Checklist: My Style Sheet Is Complete When
- Full lowercase alphabet lettered in one chosen style
- Full uppercase alphabet in the same style
- Numerals 0 to 9 in the same style
- Three or four sample words showing my signature moves
- Slant angle, contrast, weight, and spacing noted in the margin
- Any signature move described (e.g. looped descender on g)
- Sheet named and dated for tracking progress
From Words to Artwork — Layout and Finishing
Compose words with hierarchy, draft in pencil, ink confidently, and finish the piece for sharing or framing.
Exercise: Thumbnail and Hierarchy Plan
Choose a short phrase (for example, make today amazing). Identify the one or two hero words, then sketch five or six tiny rough thumbnails arranging the words differently — stacked, in an arc, hero-word-large with small words tucked around it. Pick the thumbnail with the clearest hierarchy and best balance.
- Which word did you make the hero, and how will you make it read first (size, weight, style)?
- Which thumbnail felt most balanced, and what made the rejected ones feel lopsided?
- Where is the negative space doing work in your chosen layout?
Worksheet: Final Piece Production Plan
Plan one finished piece end to end before you ink.

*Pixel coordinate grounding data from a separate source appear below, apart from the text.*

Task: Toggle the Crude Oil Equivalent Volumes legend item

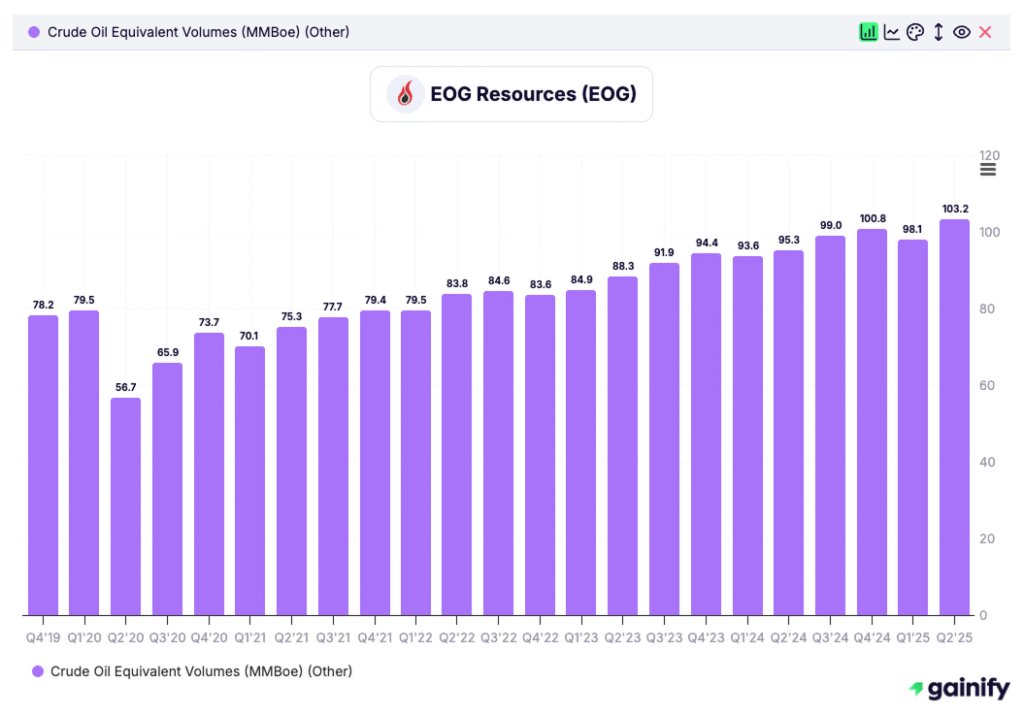Action: (x=190, y=671)
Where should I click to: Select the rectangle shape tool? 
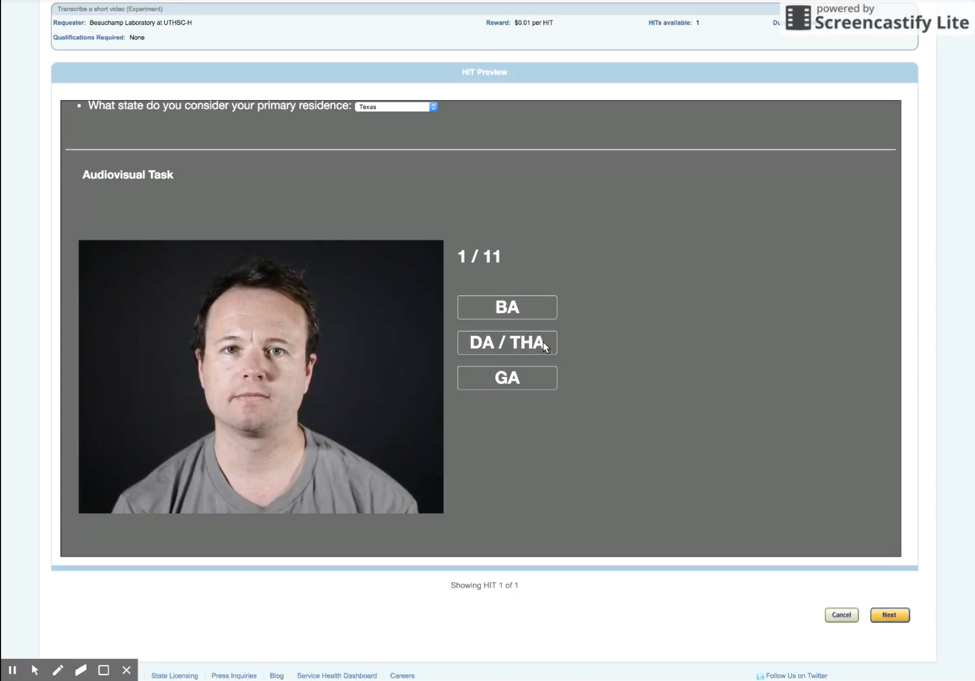104,670
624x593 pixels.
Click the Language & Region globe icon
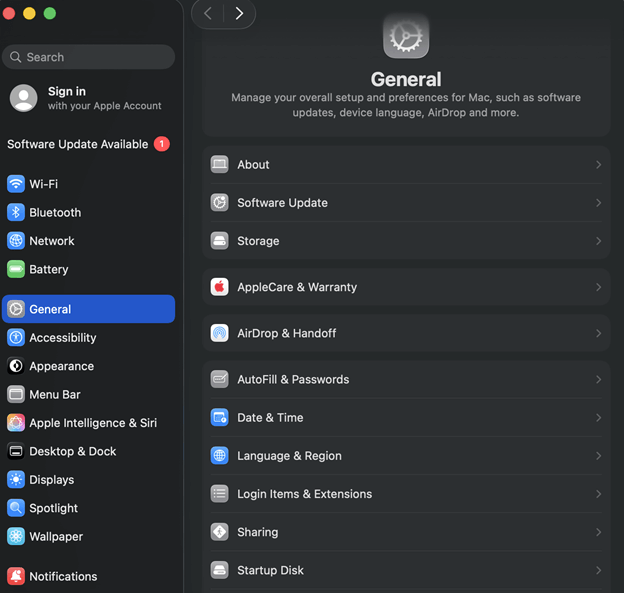pos(220,456)
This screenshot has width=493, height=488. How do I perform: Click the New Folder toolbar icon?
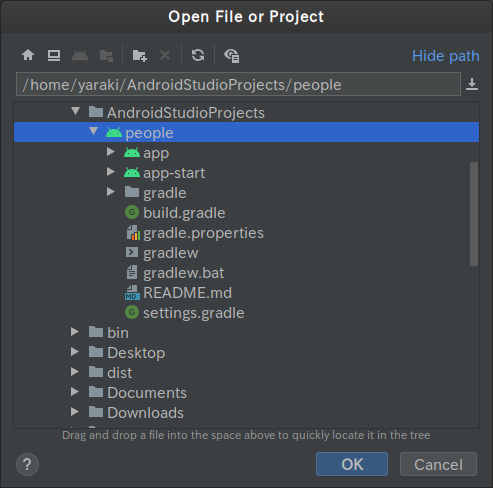click(x=139, y=55)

Fill this in from your chosen thumbnail so the inking step is confident and fast.
- Phrase
- Hero word(s) and their size / weight / style
- Supporting words and their (smaller, simpler) treatment
- Pen(s) and paper for the final
- Guideline plan (baselines, x-height lines, slant lines)
- Decorative elements (ampersand, banner, flourish) and where
- Inking method (brush pen direct / outline-and-fill faux calligraphy)
- Signature placement
Checklist: Draft, Ink, and Finish Steps
- Drew baselines, x-height lines, and slant lines in light 2H pencil
- Drafted the full composition in pencil and fixed spacing before inking
- Tested the pen and warmed up the hardest word on a scrap of the same paper
- Inked confidently over the corrected pencil draft
- Let the ink dry completely before erasing
- Erased all pencil with a soft eraser, no ghosting
- Added a small signature or monogram in a corner
- Scanned at 300+ dpi or photographed flat in even daylight, straight-on
- Adjusted levels so ink is black and paper is white; spot-removed smudges
- Matted/framed the original or placed the scan on a clean margin for sharing
Your Action Plan
- Buy one small-tip brush pen (Tombow Fudenosuke hard) and a pad of smooth paper (Rhodia or HP Premium32); assign a second pen to rough-paper drills.

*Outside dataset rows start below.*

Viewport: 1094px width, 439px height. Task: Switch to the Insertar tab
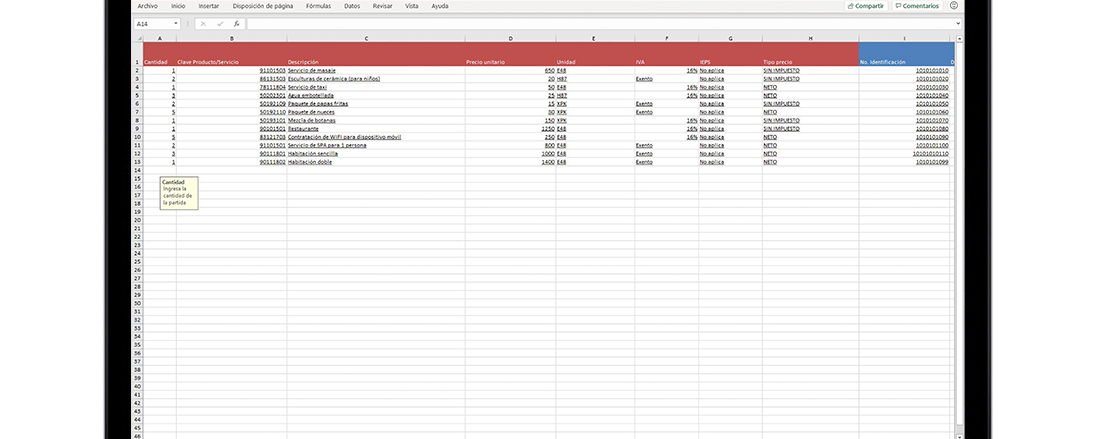208,6
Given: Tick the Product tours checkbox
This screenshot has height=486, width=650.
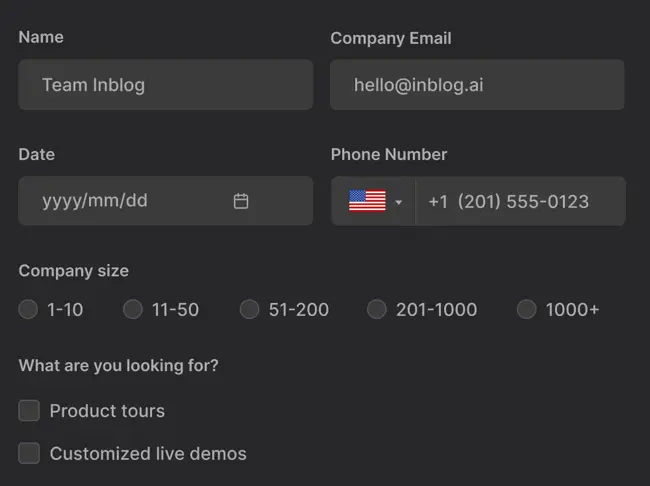Looking at the screenshot, I should click(29, 410).
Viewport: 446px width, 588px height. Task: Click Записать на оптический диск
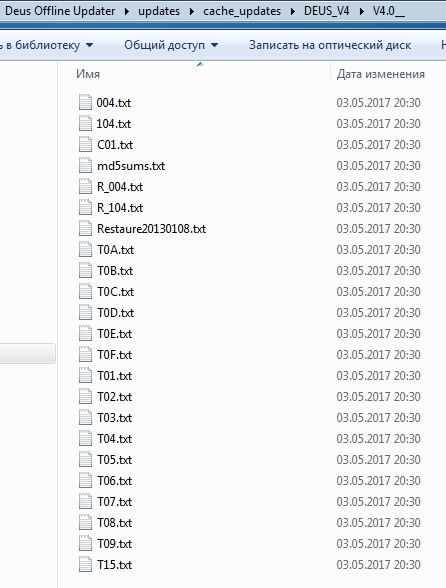click(x=330, y=45)
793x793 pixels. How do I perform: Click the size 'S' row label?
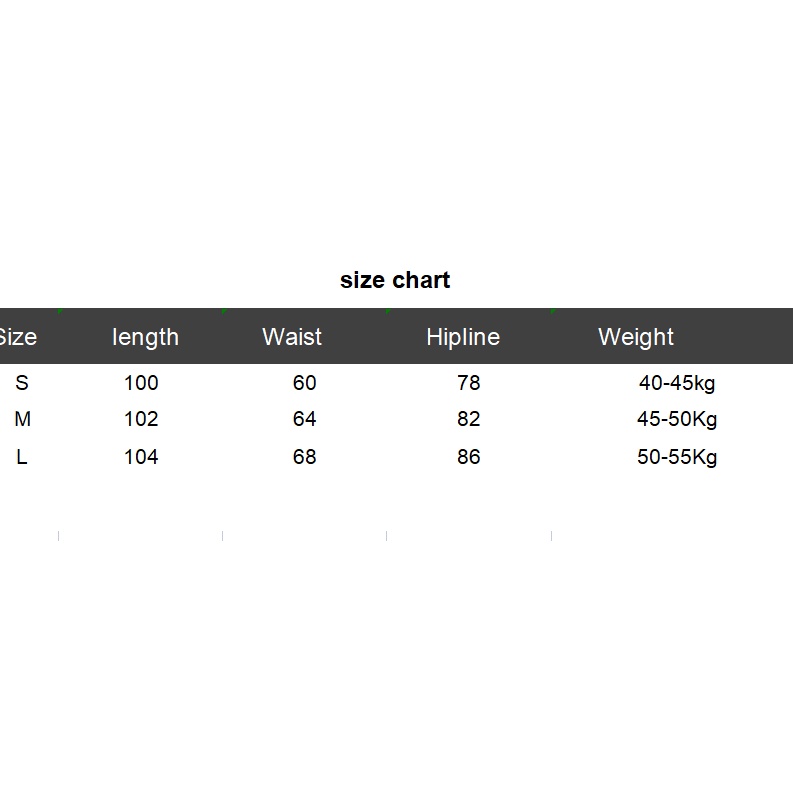pyautogui.click(x=22, y=383)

- Spend three sessions on pressure ladders and the eight basic strokes until thin-up, thick-down switches feel automatic.

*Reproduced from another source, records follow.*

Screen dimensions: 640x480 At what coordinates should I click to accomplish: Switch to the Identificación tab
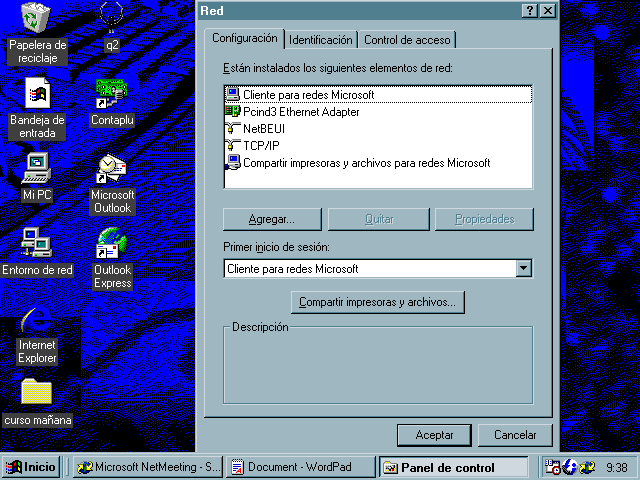[321, 40]
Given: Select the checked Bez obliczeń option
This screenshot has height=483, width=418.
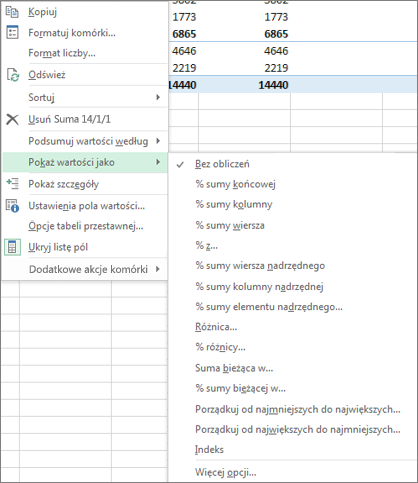Looking at the screenshot, I should pyautogui.click(x=222, y=164).
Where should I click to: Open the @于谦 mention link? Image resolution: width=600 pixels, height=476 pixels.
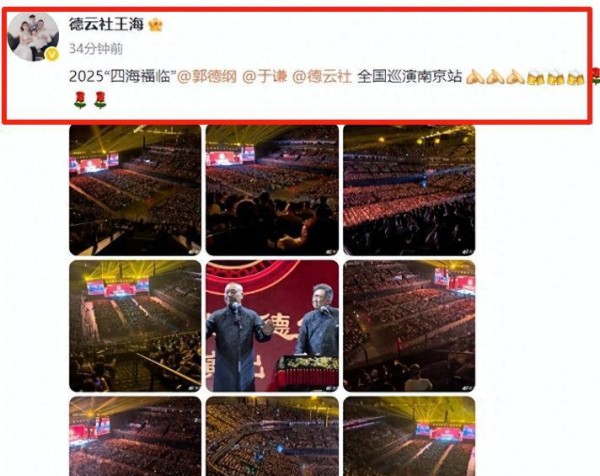pyautogui.click(x=264, y=77)
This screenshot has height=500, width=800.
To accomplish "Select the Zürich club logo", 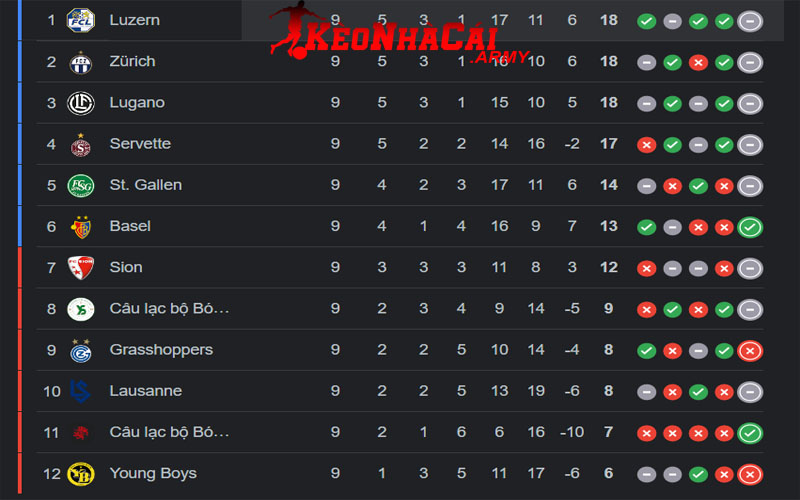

- Build the lowercase alphabet by family, naming the component strokes out loud; then add uppercase and numerals.
- Letter short words daily, fixing connectors (thin upstrokes) and spacing by squinting until the rhythm is even.
- Run the one-dial-at-a-time study to learn what contrast, slant, weight, spacing, and bounce each do.
- Collect five admired pieces, log their dials and best technique, and remix three influences into your own word.
- Create your first dated style sheet — full alphabet, numerals, sample words, and dial settings in the margin.
- Plan a multi-word phrase with thumbnails and hierarchy, choosing a clear hero word.
- Draft the piece in pencil over guidelines, fix spacing, then ink confidently and erase once dry.
- Scan, level-adjust, sign, and present the finished piece; file it dated as the first entry in your portfolio.